Answer by toddisarockstar · Apr 21, 2017 at 03:27 PM
I'm glad you found your problem was just in the editor! anyways looks like others are following this question. So i thought i would add for anyone who does have a level too large. First of all scale does not matter! what matters is the number of faces and amount of textures sent to the video card! A cube as small as a rock or scaled large as a building requires the same amount of processing power to display!
so generally you never use more faces in your models than needed and as less textures as possible.
Unity has something called batching which by default is running during your game. it does help with ignoring textures not in use and reducing shader quality at distances but Its really not enough for a really big world.
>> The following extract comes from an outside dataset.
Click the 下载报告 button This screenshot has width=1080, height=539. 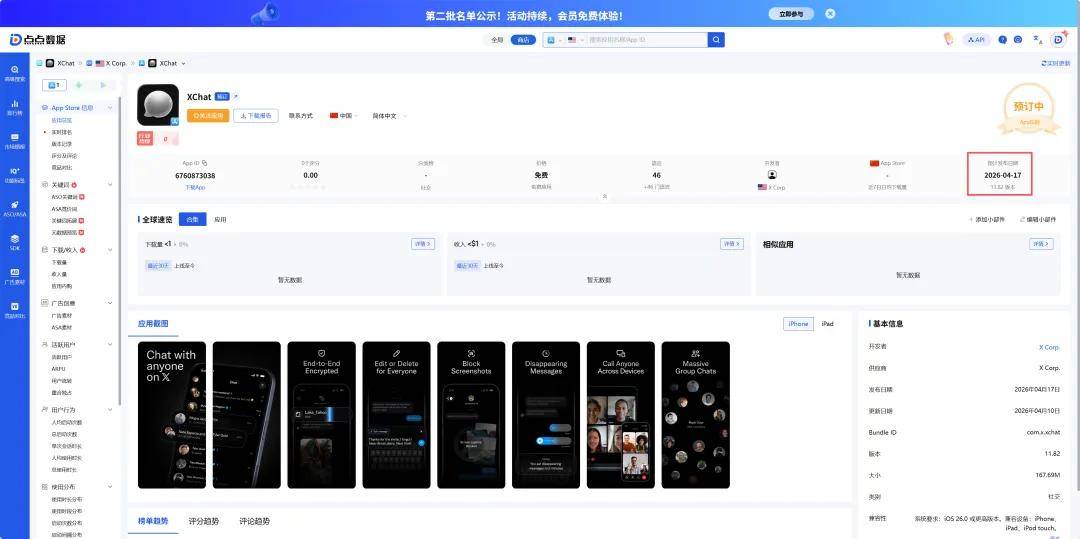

there is a technique called LOD which uses simpler meshes at a distance. https://docs.unity3d.com/Manual/LevelOfDetail.html
there is also a setting to reduce texture quality at a distance https://docs.unity3d.com/ScriptReference/Texture-anisoLevel.html
of course you can do stuff with code for your game too. an example would be simply disabling game objects or complex meshes when you know they are out of view with code. Such as the detailed inside of a building or room when the user is outside!
Answer by Joe-Censored · Apr 21, 2017 at 04:20 PM
Just to add another performance tip, while developing I'm often a bit liberal with the debug.log calls, outputting different values where I'm trying to debug my code, and then sometimes not immediately disabling them when issues get figured out with the intention of cleaning up all these log calls before release. While trying to figure out my own performance problems though I discovered that Debug.Log outputs are actually very expensive, much more than I expected. A few Debug.Log calls per update can bring your game to a crawl.